Am Wöddel in Henstedt-Ulzburg entsteht ein ungewöhnliches Wohnprojekt für hilfsbereite Menschen

Henstedt-Ulzburg. Am heutigen Mittwoch treffen sie sich wieder von 19.30 Uhr an im Bürgerhaus: die 32 Mitglieder des Vereins „Gemeinsam-toHUs Wohnen 50 Plus“. Nur ein Thema steht auf der Tagesordnung: das von ihnen initierte Gemeinschafts-Wohnprojekt für hilfsbereite Menschen am Wöddel 21 im Ortsteil Henstedt. „Das Modell ist einzigartig in Schleswig-Holstein“, sagt Dorothée Köster, die Vorsitzende des im Februar gegründeten Vereins. Auf einem 1984 Quadratmeter großen Grundstück, auf dem viele Jahre ein Edeka-Markt stand, will der Bauverein Kaltenkirchen e.G. ein zweigeschossiges Gebäude mit 23 seniorengerechten und barrierefreien Wohnungen errichten. 17 Zweizimmer- und sechs Dreizimmerwohnungen, zwischen 50 und 75 qm groß, sind geplant.

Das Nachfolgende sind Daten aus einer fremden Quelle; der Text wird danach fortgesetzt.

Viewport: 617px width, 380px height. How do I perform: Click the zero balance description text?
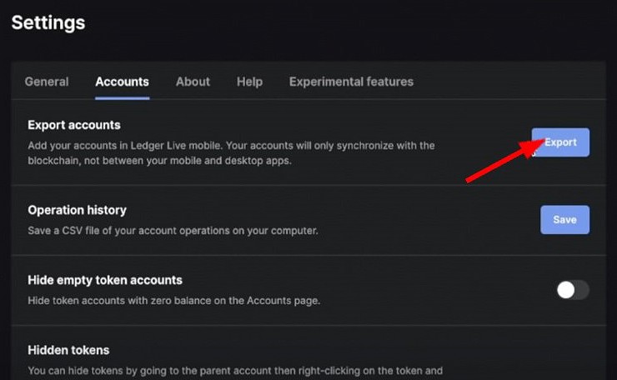pyautogui.click(x=173, y=300)
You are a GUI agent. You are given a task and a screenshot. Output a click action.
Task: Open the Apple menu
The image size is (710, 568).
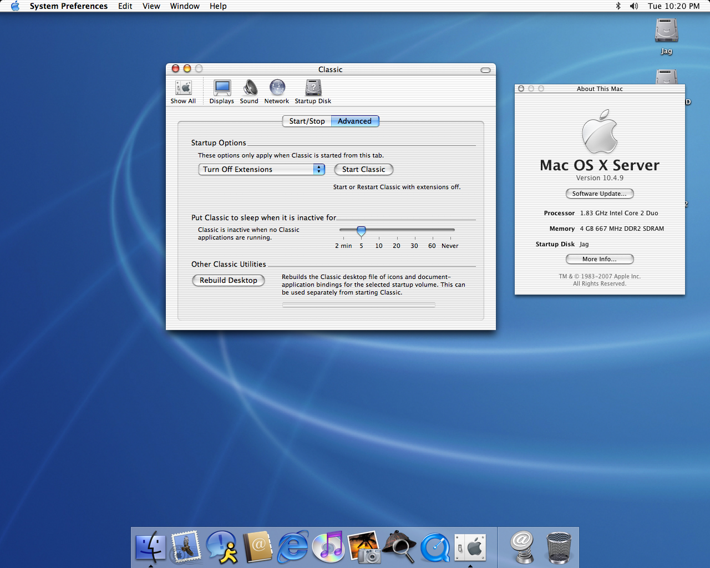pos(15,6)
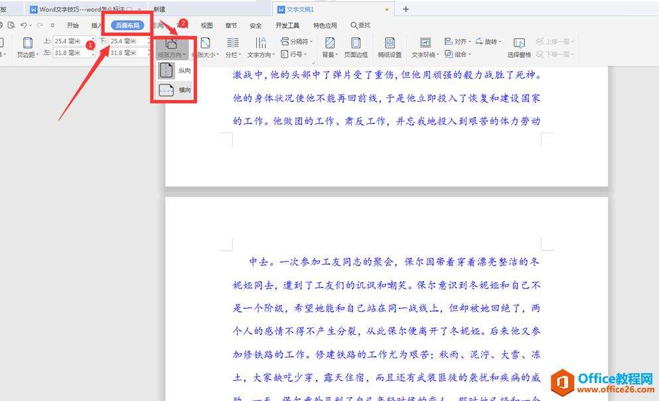Screen dimensions: 659x401
Task: Open the 页边距 (Margins) settings
Action: 27,46
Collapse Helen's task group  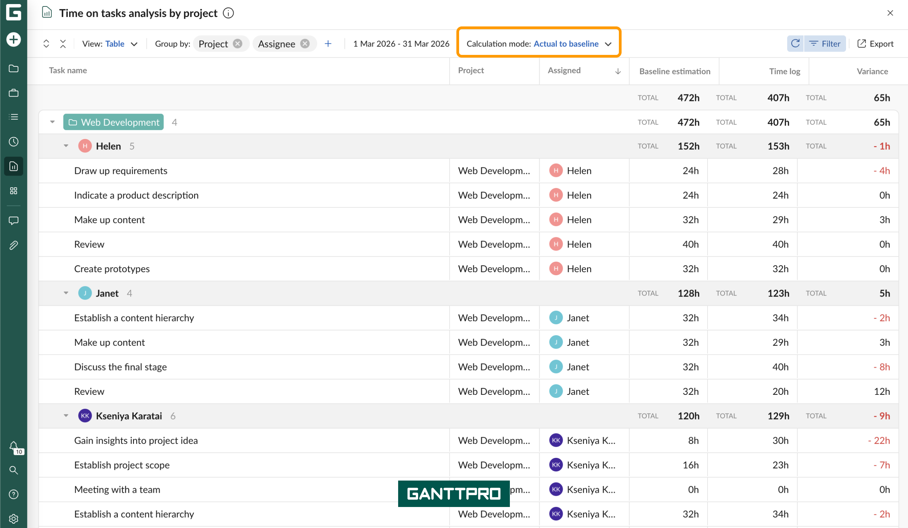pos(66,146)
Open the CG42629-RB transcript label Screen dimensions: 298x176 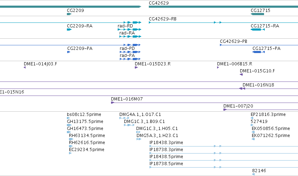(x=163, y=19)
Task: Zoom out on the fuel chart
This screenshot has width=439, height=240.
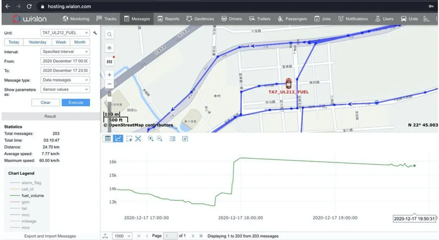Action: click(160, 138)
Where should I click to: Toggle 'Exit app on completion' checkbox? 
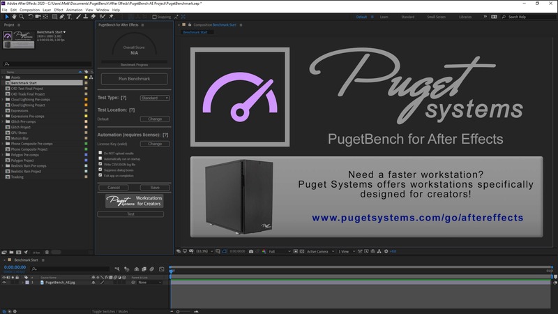[x=100, y=175]
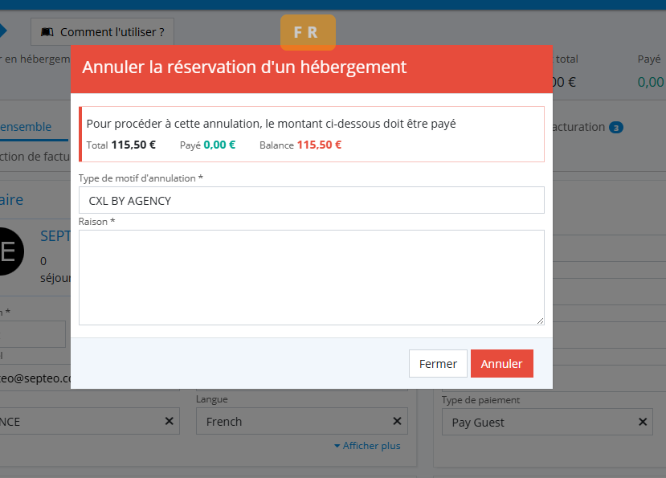Click the black circular guest avatar

coord(8,250)
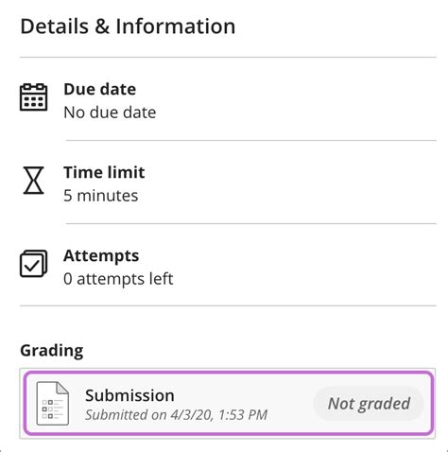Click the hourglass Time limit icon
448x452 pixels.
pyautogui.click(x=33, y=181)
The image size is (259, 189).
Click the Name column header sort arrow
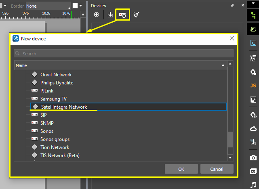223,65
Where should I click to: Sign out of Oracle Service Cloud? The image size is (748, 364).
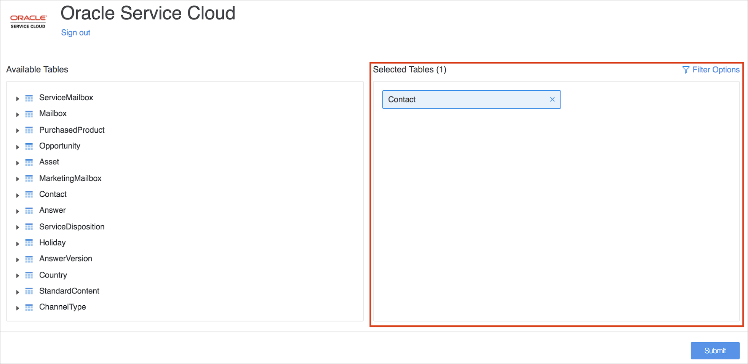point(76,33)
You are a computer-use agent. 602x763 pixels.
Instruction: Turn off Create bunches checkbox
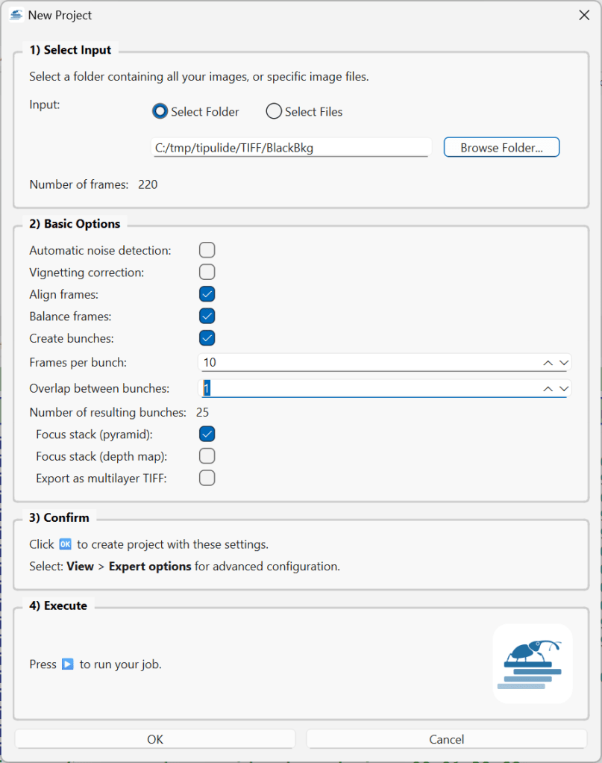(x=207, y=338)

Die Architekten Frank Missling, Philipe Roden und Rolf Kuhfeldt sind, nachdem die Gemeinde den Bebauungsplan 62 geändert und genehmigt hat, bei der Arbeit. „Wir sind glücklich, dass wir den Bauverein für unsere Idee begeistern konnten“, sagt Doris Tachezy, Vorsitzende des Seniorenbeirates in Henstedt-Ulzburg und Mitglied des Arbeitskreises „Plus 50“. Der Bau des Gemeinschaftshauses einschließlich des Grundstückes kostet etwa fünf Millionen Euro, die Mieter müssen im Gegensatz zu ähnlichen Projekten keine Eigenmittel aufbringen. Bewerber zahlen eine Aufnahmegebühr von 30 Euro und jährlich 24 Euro. Vor dem Einzug wird der Erwerb von zwei Genossenschaftsanteilen beim Bauverein in Höhe von 300 Euro fällig.

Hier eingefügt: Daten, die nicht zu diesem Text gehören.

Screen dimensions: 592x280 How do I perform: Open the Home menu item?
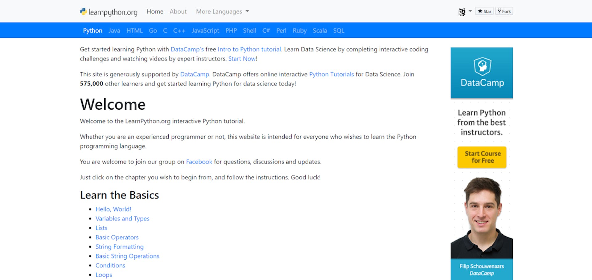coord(155,11)
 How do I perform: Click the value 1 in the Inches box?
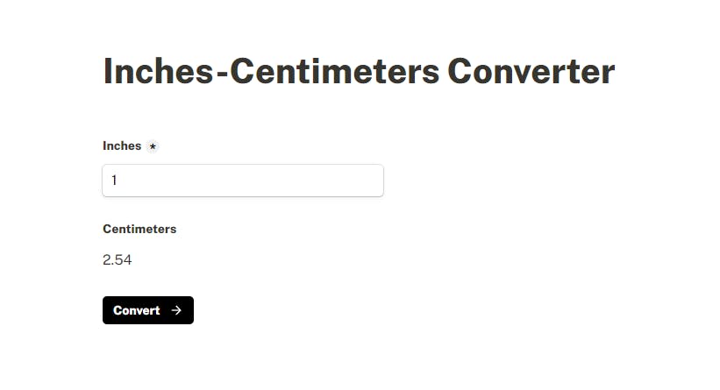click(114, 181)
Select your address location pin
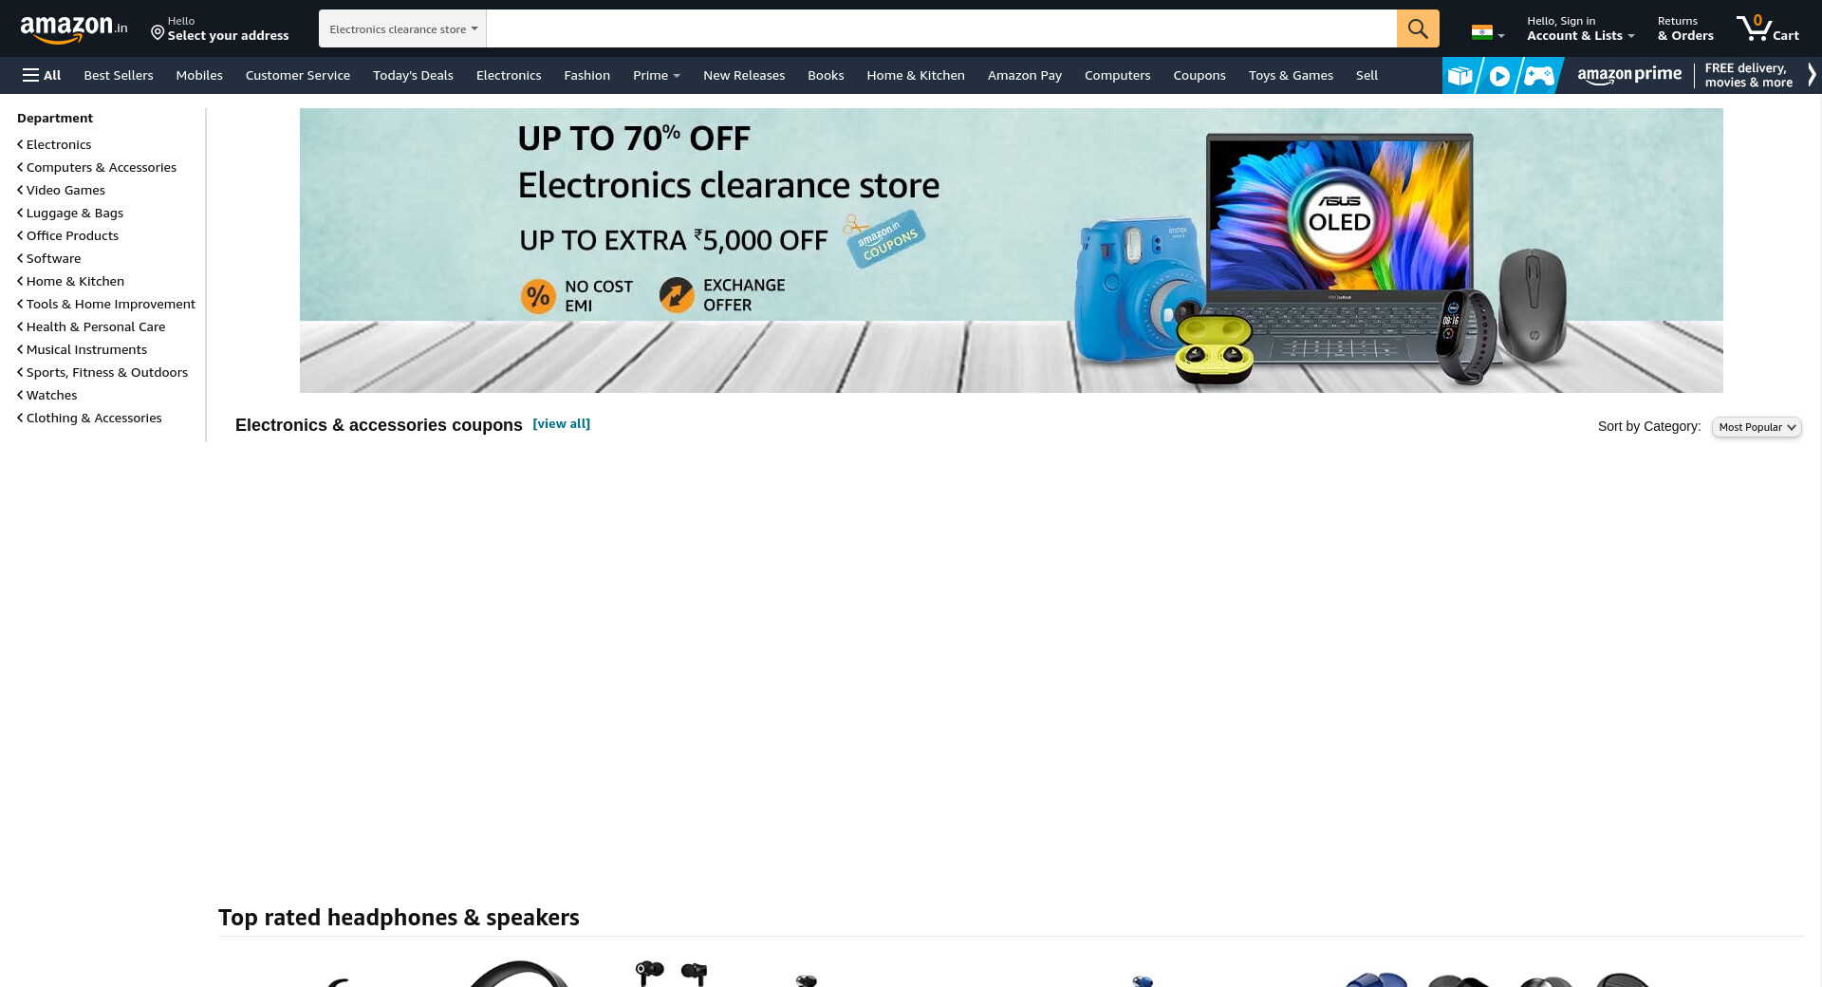 158,33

Die Idee hinter dem Projekt erläutert Dorothée Köster: „Die Menschen, die hier wohnen werden, sollen ihren dritten Lebensabschnitt aktiv gestalten, sich geborgen und aufgehoben fühlen. Hier entsteht ein Haus, in dem jeder Bewohner für andere da ist und freiwillig seine Hilfe anbietet. Breite Flure gibt es, einen Multifunktionsbereich und eine große Terrasse.“

Die Warteliste ist lang. „Schon heute wären 23 der 32 Mitglieder bereit, sofort einzuziehen“, sagt Doris Tachezy, die ebenso wie Vorstandsmitglied Ekkehard Schmidt auf der Liste steht.

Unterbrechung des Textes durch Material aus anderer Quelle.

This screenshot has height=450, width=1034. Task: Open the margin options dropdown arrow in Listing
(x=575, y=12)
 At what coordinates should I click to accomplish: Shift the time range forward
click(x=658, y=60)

Die Geschichte des Grundstücks Am Wöddel 21 liest sich spannend: 45 Jahre hat der im März 2013 verstorbene Einzelhandelskaufmann Paul Giese, 81, den Lebensmittelmarkt geführt. Im Jahr 2003 folgte seine Tochter Susanne Cates-Otto, 53, verheiratet in Neuseeland. Sie gab den Markt nach zwei Jahren auf.

Anfang März 2005 versuchte die Hausfrau Fiona Griese, 39, mit dem Geschäft „Top Kauf“ ihr Glück. Das dauerte nicht lange: Im Juli wurde sie Opfer eines Raub- und Entführungsfalles.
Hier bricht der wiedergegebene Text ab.